Resumo: Por meio de uma revisão bibliográfica explorou-se os fundamentos da desapropriação, dando-se um tratamento enciclopédico às modalidades, aos vícios, críticas possíveis ao regime indenizatório, e, por fim, tocando os mecanismos de controle da desapropriação. Propuseram-se algumas possibilidades, como a indenização por dano moral na desapropriação indireta e algumas críticas ao regime indenizatório da desapropriação.
Palavras-chave: Desapropriação. Modalidades de desapropriação. Desapropriação indireta. Regime indenizatório. Ação direta. Tredestinação ilícita.
Sumário: Introdução. 1. Visão panorâmica da desapropriação. 1.1. Conceito, natureza jurídica e pressupostos fundamentais. 2. Modalidades da desapropriação. 3. Processo expropriatório. 3.1. A fase declaratória (administrativa). 3.2. A fase executória (administrativa ou judicial). 4. Legitimidade passiva e ativa na desapropriação: quem é que pode ser expropriado e quem é que pode expropriar. 5.Objeto da desapropriação: o que é que pode ser desapropriado. 6. O regime indenizatório. 7. Desapropriação Indireta. 7.1. Prescrição da ação de indenização contra a desapropriação indireta. 7.2. Pagamento na ação de indenização por desapropriação indireta. 7.3. Tredestinação e retrocessão. 8. Efeitos da Desapropriação. 9. Possibilidades de Controle. Conclusão. Referências.

▸ **EXTRATO DE DADOS**:
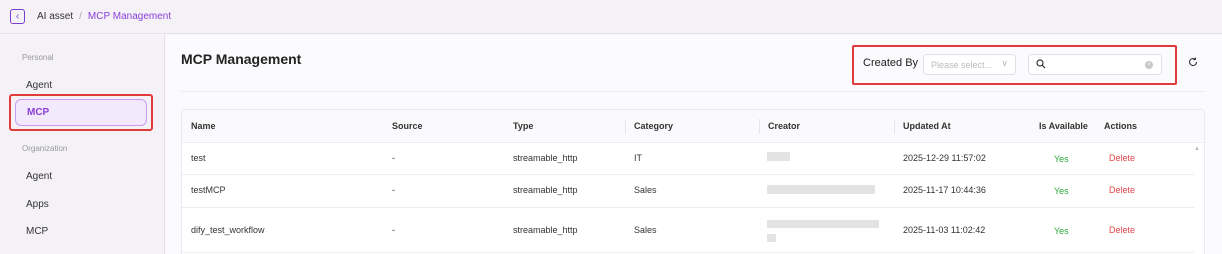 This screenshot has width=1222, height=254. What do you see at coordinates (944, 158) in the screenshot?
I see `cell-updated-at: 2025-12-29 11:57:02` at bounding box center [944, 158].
...
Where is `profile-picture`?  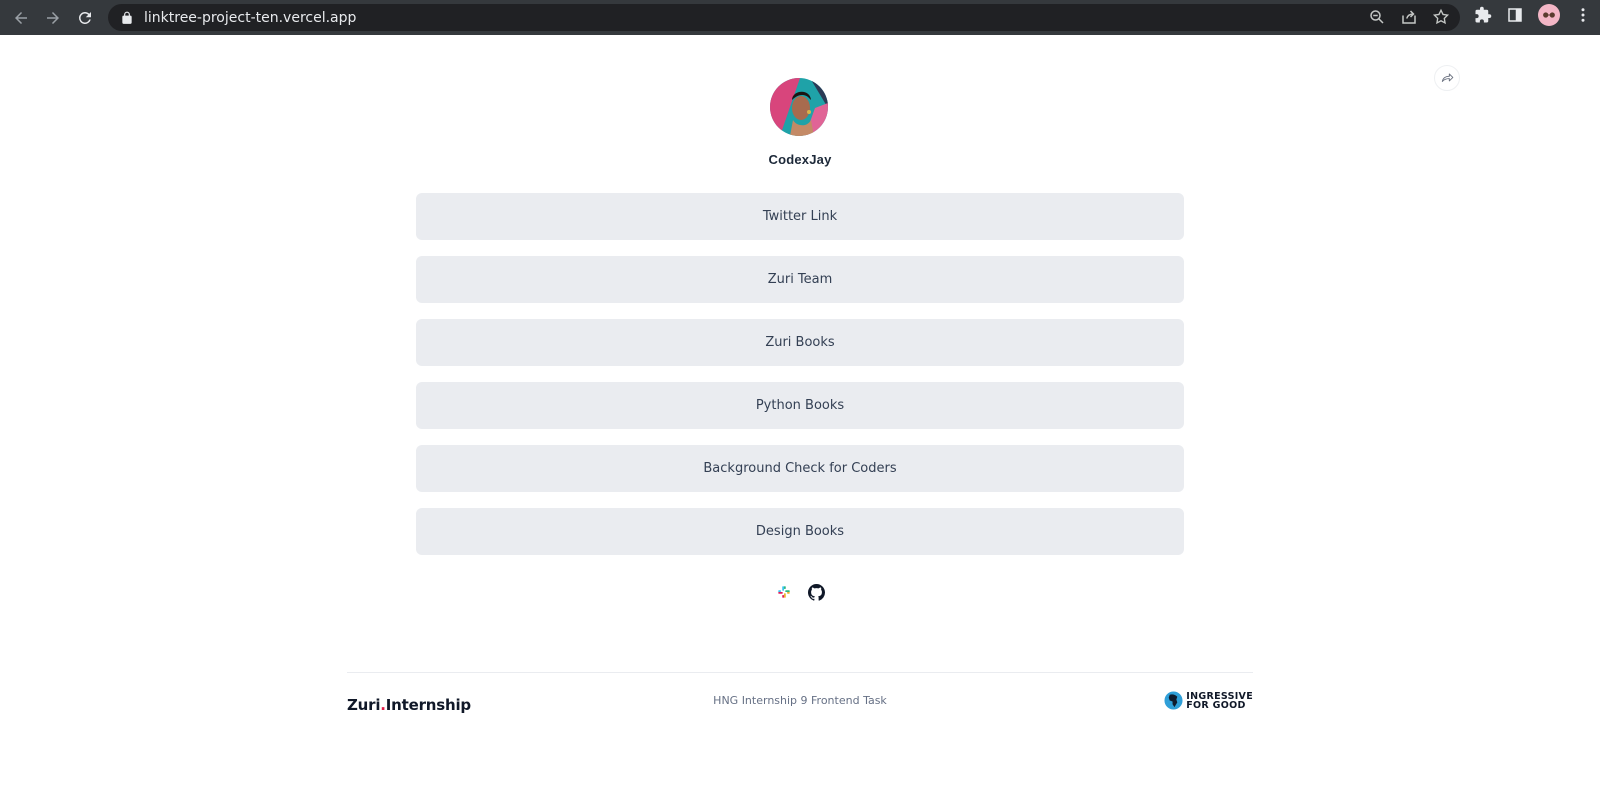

▸ **INSTRUÇÕES**:
A. Duplique, no texto sobre desapropriação, o trecho de "Sumário: Introdução. 1." até "Controle. Conclusão. Referências.".
B. Segundo o texto sobre desapropriação, que possibilidade foi proposta para a desapropriação indireta?
C. Prossiga o texto sobre desapropriação a partir da última frase apresentada.

▸ **RESULTADOS POR TAREFA**:
A.
Sumário: Introdução. 1. Visão panorâmica da desapropriação. 1.1. Conceito, natureza jurídica e pressupostos fundamentais. 2. Modalidades da desapropriação. 3. Processo expropriatório. 3.1. A fase declaratória (administrativa). 3.2. A fase executória (administrativa ou judicial). 4. Legitimidade passiva e ativa na desapropriação: quem é que pode ser expropriado e quem é que pode expropriar. 5.Objeto da desapropriação: o que é que pode ser desapropriado. 6. O regime indenizatório. 7. Desapropriação Indireta. 7.1. Prescrição da ação de indenização contra a desapropriação indireta. 7.2. Pagamento na ação de indenização por desapropriação indireta. 7.3. Tredestinação e retrocessão. 8. Efeitos da Desapropriação. 9. Possibilidades de Controle. Conclusão. Referências.

B. A indenização por dano moral.

C.
Introdução
A desapropriação é o instrumento mais radical de intervenção estatal na propriedade, compondo o ponto de contato mais íntimo do conflito entre a autonomia individual e o interesse social e coletivo. Munido do poder de império, o Estado possui a capacidade de intervir na propriedade privada, com o objetivo de atender à necessidade pública, à utilidade pública e ao interesse social. Uma dessas formas retira a propriedade do particular e a coloca no patrimônio estatal: é a desapropriação. Sua natureza radical e o elevado risco de violação a direito fundamental a torna – para o Direito Administrativo – o que a pena é, para o Direito Penal. Isto só já justificaria um estudo detido desse regramento. Contudo, a efetividade e a integralidade da reparação na desapropriação constituem desafio prático e teórico desse regime a suscitar a atenção dos operadores do direito e até dos simples proprietários. Neste contexto de tensões e riscos, a presente monografia se propõe a fornecer um panorama da desapropriação, explorando seus fundamentos essenciais, as modalidades e os vícios que podem macular o procedimento. O trabalho analisa criticamente o regime indenizatório — especialmente a aplicação morosa dos precatórios na desapropriação indireta — e discute a plausibilidade de se reconhecer a indenização por dano moral nos casos de esbulho administrativo, além de detalhar os mecanismos de controle judicial deste ato administrativo.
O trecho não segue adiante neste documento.